Characterization of leak rates in thermoplastic barrier valve seals under high static and cyclic pressure loads

• Published in: Journal of petroleum science & engineering Vol. 145; pp. 279 - 289
• Main Authors: Dev, Bodhayan, Samudrala, Omprakash, Wang, Jifeng
• Format: Journal Article
• Language: English
• Published: Elsevier B.V 01.09.2016
• Subjects: Cyclic loads; Design engineering; Duty cycles; Enhanced oil recovery; Gas lift valve; Leak rates; Leakage; Leaks; Lift; Natural gas; PTFE seals and boost pump; Seals; Statoil; Valves; Duty cycles; Gas lift valve; Statoil; Enhanced oil recovery; PTFE seals and boost pump; Leak rates
• ISSN: 0920-4105; 1873-4715
• DOI: 10.1016/j.petrol.2016.05.016

The article focuses on characterization of leak rates under high static and cyclic pressure loads in thermoplastic barrier seals used in gas lift valves. The objective of the study is to validate the seal design for gas lift valves and check if its sealing material would meet the stringent leakage requirements laid out in the Statoil standards. The Statoil has a stringent leakage requirement of ≤2sccm with gases and a pressure drop of ≤1% of the applied pressure differential with liquids. For convenience of the study only the barrier check valve portion of the actual gas lift valve is tested. It includes a spring, check dart, a portion of the flow bore, a portion of the nose (housing the dart) and the check seal. For leak tests at pressures up to 2000psi, a standard nitrogen bottle was used and for higher pressures up to 10,000psi, a boost pump was employed. In addition, the test rig was designed to generate accelerated cyclic loads to study the effect of it on leakage characteristics of the seal. Finite element analysis (FEA) on the seal design under 100 and 10,000psi validated the stress-strain states in seal and predicted the sealing contact pressures. It was observed that the new seal design satisfies the Statoil requirements after an initial pressure cycle.

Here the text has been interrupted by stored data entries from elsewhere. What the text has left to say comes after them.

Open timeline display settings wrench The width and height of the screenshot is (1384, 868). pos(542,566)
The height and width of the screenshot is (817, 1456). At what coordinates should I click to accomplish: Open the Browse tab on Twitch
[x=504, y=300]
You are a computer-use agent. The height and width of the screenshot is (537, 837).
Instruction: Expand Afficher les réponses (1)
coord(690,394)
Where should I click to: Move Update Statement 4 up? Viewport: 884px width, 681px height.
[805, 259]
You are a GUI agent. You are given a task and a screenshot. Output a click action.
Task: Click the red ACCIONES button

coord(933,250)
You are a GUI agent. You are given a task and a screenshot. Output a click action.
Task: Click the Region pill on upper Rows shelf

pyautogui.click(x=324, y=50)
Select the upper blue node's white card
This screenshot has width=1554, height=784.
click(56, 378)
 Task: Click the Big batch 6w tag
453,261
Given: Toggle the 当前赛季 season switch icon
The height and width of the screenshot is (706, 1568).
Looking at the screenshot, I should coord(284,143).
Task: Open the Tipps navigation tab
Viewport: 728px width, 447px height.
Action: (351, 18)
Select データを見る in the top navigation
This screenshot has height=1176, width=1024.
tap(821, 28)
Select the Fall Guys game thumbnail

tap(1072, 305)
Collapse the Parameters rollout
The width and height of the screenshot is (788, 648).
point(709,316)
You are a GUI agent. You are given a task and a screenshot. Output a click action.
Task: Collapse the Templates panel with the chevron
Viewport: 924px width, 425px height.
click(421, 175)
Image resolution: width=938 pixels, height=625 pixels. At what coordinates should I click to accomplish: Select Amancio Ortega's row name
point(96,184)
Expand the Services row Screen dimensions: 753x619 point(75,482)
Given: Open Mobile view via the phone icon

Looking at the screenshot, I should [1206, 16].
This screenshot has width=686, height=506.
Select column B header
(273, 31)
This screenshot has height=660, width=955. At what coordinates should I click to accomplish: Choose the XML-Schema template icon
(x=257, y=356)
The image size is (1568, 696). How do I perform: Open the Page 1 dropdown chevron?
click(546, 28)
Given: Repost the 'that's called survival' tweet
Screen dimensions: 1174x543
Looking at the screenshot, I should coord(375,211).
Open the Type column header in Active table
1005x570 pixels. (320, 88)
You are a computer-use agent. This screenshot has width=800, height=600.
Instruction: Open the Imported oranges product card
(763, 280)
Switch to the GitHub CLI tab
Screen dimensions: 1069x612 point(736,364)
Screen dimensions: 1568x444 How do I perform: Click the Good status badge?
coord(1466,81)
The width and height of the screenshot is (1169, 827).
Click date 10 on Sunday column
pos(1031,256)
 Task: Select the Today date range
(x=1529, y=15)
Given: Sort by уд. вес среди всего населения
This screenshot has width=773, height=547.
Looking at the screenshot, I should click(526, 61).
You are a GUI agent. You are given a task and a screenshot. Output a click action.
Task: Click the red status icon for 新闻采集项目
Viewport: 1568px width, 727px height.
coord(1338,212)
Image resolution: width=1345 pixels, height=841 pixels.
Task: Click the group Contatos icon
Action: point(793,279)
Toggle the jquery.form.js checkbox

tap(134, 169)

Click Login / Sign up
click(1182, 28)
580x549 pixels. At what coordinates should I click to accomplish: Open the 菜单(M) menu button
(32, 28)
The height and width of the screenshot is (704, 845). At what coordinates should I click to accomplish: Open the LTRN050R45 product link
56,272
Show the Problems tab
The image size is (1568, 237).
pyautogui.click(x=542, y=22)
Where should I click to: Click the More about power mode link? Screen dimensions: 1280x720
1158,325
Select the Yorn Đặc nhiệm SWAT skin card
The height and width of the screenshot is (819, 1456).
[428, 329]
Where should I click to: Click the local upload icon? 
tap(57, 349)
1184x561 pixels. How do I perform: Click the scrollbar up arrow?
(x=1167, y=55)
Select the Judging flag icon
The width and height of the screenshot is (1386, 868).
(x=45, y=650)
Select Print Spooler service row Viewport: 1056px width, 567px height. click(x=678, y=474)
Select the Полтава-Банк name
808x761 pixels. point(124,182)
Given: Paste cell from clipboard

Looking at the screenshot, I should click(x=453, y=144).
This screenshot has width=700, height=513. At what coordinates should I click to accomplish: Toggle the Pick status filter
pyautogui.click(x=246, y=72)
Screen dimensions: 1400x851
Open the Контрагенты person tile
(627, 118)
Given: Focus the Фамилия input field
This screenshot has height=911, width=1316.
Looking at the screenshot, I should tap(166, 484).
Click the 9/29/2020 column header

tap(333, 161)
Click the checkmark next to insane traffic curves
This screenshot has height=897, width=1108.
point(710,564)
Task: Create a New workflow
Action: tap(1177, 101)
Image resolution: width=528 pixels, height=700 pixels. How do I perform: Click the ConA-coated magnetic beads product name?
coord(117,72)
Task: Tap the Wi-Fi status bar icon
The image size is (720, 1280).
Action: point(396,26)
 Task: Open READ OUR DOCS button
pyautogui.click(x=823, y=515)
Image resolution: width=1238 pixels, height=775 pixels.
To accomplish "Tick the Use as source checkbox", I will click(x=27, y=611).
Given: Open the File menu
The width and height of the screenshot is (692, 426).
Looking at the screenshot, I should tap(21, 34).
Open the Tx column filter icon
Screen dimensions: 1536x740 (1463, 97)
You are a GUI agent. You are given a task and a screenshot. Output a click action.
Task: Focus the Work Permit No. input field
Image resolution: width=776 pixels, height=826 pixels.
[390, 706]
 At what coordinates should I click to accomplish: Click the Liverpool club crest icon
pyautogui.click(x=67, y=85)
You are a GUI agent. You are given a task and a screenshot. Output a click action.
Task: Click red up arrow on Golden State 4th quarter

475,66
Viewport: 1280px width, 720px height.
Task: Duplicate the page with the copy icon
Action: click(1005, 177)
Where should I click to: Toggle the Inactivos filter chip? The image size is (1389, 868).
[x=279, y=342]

In addition, it is observed that leak rates are unaffected by the accelerated loading cycles. •Thermo-plastic seals for gas lift barrier valves.•Design and fabrication of a high pressure leak-test rig.•Characterization of leakage for the seal under high static and cyclic pressure loads.•Finite element analysis validated the seal designs under low and high pressure loads.•Study of surface textures of each sealing component.